» What the exercise asks
All records are to be restated exactly, each line as it reads.

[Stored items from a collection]
# # # # # # #

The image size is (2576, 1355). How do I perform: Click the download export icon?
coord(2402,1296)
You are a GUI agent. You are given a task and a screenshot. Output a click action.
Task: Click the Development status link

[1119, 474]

# # # # # # #

» Solution for this exercise
The image size is (2576, 1355). How do I perform: Click the download export icon?
coord(2402,1296)
You are a GUI agent. You are given a task and a screenshot. Output a click action.
Task: Click the Development status link

[1119, 474]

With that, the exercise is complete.